If you want to see where we started from day 1, I now made a nice little page with all the links to previous posts about the house and Guatemala in general, like the cost of living, travel tips, etc. Check out my Guatemala page.
Well, it sure has been busy around here for the past month. First, as we signed the contracts on the first few plots, and I got a few more serious prospects, I spent a lot of time going back and forth to the land and taking pictures or videos of individual plots when people really wanted to see what they look like.
If you never tried to upload a Youtube video with Guatemalan internet, just imagine that any normal online tasks that takes you 5 minutes can take 10 times more here. It is frustrating, but the good weather more than makes up for it. That is also why this blog will never be a vlog, and why it sounded like I was being interviewed from outer space when Joe had me on the Stacking Benjamins Podcast.
Anyhow, I am proud that we have a cool website with prices, overall map and project description, which is probably one of the most complete sites around. Last time I inquired about a building in Guatemala City, the website had no info, I sent an email asking for prices and sizes, received a brochure with no sizes and no prices, asked again, was asked how many bedrooms I needed, said it depended on the size and price, and never heard back. Thank goodness there is a housing crisis and you can be such a bad vendor clients will come and beg you anyway.

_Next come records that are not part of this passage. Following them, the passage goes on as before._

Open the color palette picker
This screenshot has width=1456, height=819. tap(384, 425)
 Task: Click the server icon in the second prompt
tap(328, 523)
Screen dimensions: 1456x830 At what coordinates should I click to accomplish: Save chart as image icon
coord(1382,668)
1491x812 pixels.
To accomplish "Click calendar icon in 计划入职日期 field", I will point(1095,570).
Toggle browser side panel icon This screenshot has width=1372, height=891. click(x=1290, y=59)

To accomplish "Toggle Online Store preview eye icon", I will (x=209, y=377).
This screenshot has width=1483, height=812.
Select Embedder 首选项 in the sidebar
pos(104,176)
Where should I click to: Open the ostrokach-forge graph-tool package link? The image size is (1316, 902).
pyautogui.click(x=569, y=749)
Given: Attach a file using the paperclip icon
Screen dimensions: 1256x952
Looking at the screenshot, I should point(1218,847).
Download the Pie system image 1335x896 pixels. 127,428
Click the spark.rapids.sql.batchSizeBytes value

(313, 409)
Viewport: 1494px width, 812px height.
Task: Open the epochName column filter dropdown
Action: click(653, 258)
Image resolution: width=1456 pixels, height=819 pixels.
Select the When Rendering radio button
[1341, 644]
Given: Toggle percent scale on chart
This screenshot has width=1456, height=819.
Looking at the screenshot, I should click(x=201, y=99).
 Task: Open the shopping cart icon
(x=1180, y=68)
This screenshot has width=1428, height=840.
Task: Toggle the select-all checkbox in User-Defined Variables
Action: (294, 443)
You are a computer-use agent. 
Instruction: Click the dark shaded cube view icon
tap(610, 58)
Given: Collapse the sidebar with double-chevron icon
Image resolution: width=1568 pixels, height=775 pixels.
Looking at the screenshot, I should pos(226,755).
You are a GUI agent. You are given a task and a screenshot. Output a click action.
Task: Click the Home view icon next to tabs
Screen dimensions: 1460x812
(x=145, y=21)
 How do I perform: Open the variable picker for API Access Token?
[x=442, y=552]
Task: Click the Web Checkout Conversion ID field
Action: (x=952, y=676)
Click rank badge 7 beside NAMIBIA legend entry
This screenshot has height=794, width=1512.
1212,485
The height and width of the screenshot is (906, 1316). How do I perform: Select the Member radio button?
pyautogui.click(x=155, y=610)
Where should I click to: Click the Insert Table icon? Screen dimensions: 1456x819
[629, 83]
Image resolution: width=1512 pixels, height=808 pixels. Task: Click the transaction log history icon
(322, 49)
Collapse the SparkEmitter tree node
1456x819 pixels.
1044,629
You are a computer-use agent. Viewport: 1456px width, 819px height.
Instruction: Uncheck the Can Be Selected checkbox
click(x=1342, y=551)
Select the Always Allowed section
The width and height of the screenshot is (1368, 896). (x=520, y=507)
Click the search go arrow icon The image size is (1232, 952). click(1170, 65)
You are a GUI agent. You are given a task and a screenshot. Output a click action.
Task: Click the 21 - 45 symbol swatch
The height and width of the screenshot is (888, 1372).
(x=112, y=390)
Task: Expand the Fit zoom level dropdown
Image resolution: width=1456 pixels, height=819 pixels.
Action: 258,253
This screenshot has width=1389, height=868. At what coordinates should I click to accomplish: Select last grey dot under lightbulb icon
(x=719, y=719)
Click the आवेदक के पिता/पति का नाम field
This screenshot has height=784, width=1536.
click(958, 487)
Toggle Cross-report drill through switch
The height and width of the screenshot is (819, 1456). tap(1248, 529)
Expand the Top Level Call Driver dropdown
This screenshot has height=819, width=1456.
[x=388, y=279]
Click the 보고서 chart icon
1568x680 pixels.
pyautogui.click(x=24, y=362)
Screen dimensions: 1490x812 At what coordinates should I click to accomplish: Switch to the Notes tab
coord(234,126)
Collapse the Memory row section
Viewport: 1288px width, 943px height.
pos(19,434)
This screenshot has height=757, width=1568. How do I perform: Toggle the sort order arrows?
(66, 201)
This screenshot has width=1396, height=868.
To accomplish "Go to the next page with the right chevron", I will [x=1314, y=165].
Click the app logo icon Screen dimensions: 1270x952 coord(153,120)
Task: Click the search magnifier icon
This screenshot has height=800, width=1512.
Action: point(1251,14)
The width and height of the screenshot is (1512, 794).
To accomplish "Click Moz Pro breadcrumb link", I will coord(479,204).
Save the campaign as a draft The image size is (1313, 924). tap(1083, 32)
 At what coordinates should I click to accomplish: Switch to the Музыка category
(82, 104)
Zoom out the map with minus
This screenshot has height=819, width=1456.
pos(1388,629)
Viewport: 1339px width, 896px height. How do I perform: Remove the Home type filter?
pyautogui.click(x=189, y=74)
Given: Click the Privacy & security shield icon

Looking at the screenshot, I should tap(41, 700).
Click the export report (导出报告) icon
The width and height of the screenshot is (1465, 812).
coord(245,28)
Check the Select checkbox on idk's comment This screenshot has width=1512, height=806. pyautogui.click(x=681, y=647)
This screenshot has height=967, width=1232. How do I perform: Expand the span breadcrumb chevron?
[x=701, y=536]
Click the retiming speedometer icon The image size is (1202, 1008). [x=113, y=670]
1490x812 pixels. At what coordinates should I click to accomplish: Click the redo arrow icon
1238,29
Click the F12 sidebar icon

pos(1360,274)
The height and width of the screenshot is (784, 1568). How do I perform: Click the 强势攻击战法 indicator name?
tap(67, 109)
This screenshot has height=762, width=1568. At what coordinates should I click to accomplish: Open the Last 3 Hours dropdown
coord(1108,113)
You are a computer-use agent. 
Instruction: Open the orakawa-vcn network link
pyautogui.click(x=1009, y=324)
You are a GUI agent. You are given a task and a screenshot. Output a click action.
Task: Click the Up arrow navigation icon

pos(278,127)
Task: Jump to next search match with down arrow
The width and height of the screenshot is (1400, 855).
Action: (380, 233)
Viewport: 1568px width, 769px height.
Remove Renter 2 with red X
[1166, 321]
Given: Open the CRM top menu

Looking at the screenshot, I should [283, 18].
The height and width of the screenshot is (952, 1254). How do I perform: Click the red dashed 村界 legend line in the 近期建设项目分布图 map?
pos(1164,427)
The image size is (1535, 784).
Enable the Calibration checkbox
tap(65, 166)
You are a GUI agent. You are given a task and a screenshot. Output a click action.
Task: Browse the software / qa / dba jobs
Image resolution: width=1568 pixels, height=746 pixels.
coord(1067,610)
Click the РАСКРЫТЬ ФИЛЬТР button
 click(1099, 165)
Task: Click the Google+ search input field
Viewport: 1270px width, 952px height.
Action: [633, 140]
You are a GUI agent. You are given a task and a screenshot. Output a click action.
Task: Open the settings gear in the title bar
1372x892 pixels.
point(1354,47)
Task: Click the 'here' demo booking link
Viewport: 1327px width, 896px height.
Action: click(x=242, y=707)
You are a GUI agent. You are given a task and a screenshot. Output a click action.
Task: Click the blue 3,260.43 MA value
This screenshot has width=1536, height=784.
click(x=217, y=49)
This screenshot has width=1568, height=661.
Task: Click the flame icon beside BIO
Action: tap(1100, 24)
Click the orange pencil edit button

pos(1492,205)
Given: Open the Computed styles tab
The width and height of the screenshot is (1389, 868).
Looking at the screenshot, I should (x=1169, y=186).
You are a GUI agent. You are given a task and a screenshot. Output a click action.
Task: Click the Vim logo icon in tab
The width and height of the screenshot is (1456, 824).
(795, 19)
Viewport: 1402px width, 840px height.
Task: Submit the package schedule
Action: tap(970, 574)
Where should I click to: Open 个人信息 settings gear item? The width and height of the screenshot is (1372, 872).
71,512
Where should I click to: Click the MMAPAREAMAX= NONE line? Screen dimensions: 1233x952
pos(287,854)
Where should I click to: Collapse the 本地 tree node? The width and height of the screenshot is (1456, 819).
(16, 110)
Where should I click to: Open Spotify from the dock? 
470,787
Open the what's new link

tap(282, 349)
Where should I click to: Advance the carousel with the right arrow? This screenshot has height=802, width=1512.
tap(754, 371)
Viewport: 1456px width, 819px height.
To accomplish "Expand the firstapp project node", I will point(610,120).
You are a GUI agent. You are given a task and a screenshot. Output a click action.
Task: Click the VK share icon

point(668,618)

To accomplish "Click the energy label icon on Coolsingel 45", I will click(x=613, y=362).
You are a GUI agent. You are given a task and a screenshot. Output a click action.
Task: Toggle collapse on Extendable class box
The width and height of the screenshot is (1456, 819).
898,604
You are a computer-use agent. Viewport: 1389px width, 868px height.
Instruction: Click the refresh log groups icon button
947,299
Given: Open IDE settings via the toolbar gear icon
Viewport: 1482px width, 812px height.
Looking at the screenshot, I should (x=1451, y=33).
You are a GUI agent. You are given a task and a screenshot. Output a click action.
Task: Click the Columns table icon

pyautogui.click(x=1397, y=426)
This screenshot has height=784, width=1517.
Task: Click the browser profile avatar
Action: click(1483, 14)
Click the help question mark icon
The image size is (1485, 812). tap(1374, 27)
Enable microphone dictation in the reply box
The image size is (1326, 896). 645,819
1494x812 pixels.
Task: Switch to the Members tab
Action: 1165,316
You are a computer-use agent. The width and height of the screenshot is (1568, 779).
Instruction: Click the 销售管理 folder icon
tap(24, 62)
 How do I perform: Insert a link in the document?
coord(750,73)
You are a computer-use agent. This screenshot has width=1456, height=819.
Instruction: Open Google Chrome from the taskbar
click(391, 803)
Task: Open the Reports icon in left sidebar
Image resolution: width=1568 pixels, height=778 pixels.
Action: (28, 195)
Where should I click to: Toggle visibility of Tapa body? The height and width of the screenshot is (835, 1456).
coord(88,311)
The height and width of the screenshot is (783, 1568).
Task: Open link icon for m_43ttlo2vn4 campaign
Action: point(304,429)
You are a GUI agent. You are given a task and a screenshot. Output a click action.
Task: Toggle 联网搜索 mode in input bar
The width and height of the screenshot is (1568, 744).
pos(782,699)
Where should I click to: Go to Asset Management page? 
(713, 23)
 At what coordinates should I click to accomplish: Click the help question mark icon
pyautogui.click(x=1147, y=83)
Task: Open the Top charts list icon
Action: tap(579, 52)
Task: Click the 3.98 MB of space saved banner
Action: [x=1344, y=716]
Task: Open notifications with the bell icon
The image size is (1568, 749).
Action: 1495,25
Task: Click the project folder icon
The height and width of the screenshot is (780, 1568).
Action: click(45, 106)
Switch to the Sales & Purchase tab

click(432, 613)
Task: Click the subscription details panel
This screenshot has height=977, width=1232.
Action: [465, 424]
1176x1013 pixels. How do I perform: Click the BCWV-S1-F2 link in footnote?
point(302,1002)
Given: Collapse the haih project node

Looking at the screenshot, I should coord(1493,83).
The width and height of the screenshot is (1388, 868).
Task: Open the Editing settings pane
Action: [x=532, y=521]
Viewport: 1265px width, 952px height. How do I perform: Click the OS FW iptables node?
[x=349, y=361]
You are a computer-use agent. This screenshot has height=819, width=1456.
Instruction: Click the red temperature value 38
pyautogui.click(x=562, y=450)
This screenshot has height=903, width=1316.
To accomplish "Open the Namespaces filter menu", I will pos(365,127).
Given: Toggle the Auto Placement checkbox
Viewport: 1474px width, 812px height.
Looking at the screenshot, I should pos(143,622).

That said, even with a good enough website, you got some real champs asking about prices and sizes and not being content when redirected to a website with all the info. So that’s been taking a good part of my day.
We burned the land down like last year, the fire was pretty impressive as it hadn’t rained in a while, but soon the rain took over and it is already looking green again. That is before the burn
and after the burn:
We were in a rush as one of our buyers was coming back to plan the first construction on the land and we needed to have everything ready, so not only did we clean and weed, we also hired back the Caterpillar who did the roads to flatten them again and cover them with white earth (ballast) to keep them stabilized.
Our “friend” the mayor, after promising to do the same for over a year, finally widened the road that borders our land and sent a truck to pour some ballast as well. We are waiting for the other machine to come and flatten all that but it is great news. In a short year, we have had an asphalt road to go up to the back of our land, electricity brought one block away from our Eastern border when there was just a power line to the South, and now this, bringing a lot of added value to our land.
At home the guest house is going well, and I also got two groups of girlfriends visiting from France, so I took a few weeks off to visit the country with them. It was cool to take a break and go around beautiful Guatemala, but leaving the builders in charge of the new room was a bit stressful. I left lots of written instructions, but even then, you never know. This is the room I asked for, with a bedroom and attached bathroom to the left. I know, I am quite the drawer, and should have been an architect instead of a writer!
Seeing as sometimes when a material was missing at my site they would go to the nearest construction site and borrow it, then replace it back, or so I hope, with the money I gave them, I also assume that my site was the borrowing center while I was away, and proving that 100% was put back, or that no one left at night with a bag of concrete or some construction block is difficult. Let’s say I bought my peace of mind.
So while I was visiting the natural pools of Semuc Champey:
The room was taking shape.
Bathroom foundation, day 10
Bathroom wall, day 12
Stone wall for the room, day 14
Future vue from future window, day 16
Walls from above, day 20
Seen from outside, the room is also partly buried.
This is where the new room is, you can see the old house in the background, and the big room where I currently sleep is on the right, with its roof terrace being a natural hangout for guests.
Which is why I am thinking about moving to the new new room, to live separately from the rest of the complex, and the guest house. The new room could have a roof terrace with a small kitchen, a couple of hammocks or bean bags, and in front of it, its own private mini garden with a table and an L-shaped seating area with pillows.
Something like this
Or like that
Concrete furniture is not that cold once you covered it with comfy mats, and super easy to clean, no animal skeaking under, etc.
As expected, I have been bleeding money, as everyone from the materials company to the contractor wants to get paid in cash, I feel like a millionaire handing out huge stacks of bills several times a week. In total, I am getting a 12sqm room, with a 6sqm bathroom and walk-in closet, a concrete bed, concrete desk, storage cabinets, closet, all finished inside with plumbing and electricity, for $4,500 with the contractor, plus about the same in materials. He is only providing the stones for the stone walls (except the bathroom which is concrete due to the other stone bath being very humid and mouldy), and the wood for the floor, all the rest I am shopping for or having delivered.
Then we need to make a new deal for the roof terrace, the front terrace, and deep trenches to detour the water if it rains a lot.
Working on contract is great as you can go on holidays and if they don’t work it is their problem. I sure hope they do while I am away, so I don’t have to endure the noise and dust like for the first room.